Some important changes are coming that will help define your relationship with your financial adviser — including whether he or she can still be called an “adviser.”
A set of new Securities and Exchange Commission rules to help Main Street investors was announced last week. As stated by SEC Chairman Jay Clayton in an open meeting on June 5, these new rules are “designed to enhance the quality and transparency of the financial professional-retail investor relationship.”
Let’s focus on one of them that affects the more than 102 million people who are served by 428,404 financial advisers (technically “registered representatives” or “brokers”) who work for 2,766 “broker-dealers.” That includes firms like Merrill Lynch and UBS, as well as Schwab and Fidelity, to name a few.
It’s called Regulation Best Interest, described in a 771-page SEC release (seesec.gov/rules/final/2019/34-86031.pdf). The length of the release will tell you that this is a complicated topic that took a lot of study and careful consideration by regulators.
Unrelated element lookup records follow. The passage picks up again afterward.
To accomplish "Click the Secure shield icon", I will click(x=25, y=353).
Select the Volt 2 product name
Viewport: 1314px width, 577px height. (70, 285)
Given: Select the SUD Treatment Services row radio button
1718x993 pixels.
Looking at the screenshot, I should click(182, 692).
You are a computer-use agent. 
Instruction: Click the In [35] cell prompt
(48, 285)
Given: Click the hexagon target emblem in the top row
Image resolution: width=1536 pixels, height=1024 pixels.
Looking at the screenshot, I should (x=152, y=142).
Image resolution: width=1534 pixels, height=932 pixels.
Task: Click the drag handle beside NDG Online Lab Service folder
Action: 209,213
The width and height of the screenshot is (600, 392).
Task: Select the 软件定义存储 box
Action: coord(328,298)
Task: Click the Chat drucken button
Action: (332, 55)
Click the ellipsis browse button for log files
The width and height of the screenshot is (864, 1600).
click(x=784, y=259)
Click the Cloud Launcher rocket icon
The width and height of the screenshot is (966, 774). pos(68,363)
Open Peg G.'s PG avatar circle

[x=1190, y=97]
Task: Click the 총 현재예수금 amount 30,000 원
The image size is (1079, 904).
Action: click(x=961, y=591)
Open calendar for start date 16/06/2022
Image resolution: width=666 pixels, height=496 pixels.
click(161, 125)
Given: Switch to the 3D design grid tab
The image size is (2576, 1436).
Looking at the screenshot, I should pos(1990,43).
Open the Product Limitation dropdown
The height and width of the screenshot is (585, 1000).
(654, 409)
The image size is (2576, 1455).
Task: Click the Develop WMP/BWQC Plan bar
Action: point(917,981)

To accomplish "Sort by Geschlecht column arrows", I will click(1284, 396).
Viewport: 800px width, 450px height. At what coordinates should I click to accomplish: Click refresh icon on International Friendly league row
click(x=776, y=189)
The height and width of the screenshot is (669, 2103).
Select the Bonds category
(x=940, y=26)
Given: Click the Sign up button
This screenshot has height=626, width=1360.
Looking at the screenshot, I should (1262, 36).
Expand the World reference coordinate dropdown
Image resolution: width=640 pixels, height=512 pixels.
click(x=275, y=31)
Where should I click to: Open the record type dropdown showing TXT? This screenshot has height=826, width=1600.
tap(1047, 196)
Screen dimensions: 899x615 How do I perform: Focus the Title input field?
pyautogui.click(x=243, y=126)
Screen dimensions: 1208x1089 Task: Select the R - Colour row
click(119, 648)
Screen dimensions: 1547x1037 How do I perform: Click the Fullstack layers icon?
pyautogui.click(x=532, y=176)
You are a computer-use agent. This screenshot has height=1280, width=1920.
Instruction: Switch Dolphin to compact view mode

The review included focus groups and thousands of comment letters from the public and the industry (you can read them here: sec.gov/comments/s7-07-18/s70718.htm).
What’s important about this development, which was a very long time coming, is this: The SEC established a new standard of care for brokers (and dual registrants — these are broker-dealers who are also registered as investment advisers).
The new standard (called Best Interest) is more than the current “suitability” standard, but it is less than a “fiduciary” standard that applies to registered investment advisers.
The new standard applies when a broker is making a recommendation. Let me quote the language of the new rule:
“A broker, dealer, or a natural person who is an associated person of a broker or dealer, when making a recommendation of any securities transaction or investment strategy involving securities (including account recommendations) to a retail customer, shall act in the best interest of the retail customer at the time the recommendation is made, without placing the financial or other interest of the broker, dealer, or natural person who is an associated person of a broker or dealer making the recommendation ahead of the interest of the retail customer.”
What’s the bottom line? Your broker will be giving you more information about the services he or she provides, along with a new disclosure to clarify not only the services, but also the standard of care that applies to those services.
How will brokers satisfy this new standard of care? There are four new obligations: disclosure, care, conflict of interest, and compliance. The conflict-of-interest standard is most important from my perspective.
According to an SEC summary, that obligation is designed to:
“Mitigate conflicts that create an incentive for the firm’s financial professionals to place their interest or the interests of the firm ahead of the retail customer’s interest.
“Prevent material limitations on offerings, such as a limited product menu or offering only proprietary products, from causing the firm or its financial professional to place his or her interest or the interests of the firm ahead of the retail customer’s interest;
“Eliminate sales contests, sales quotas, bonuses, and non-cash compensation that are based on the sale of specific securities or specific types of securities within a limited period of time.”
This is definitely a move in the right direction. We’ll start seeing changes a year from now (June 30, 2020), when the new standard goes into effect.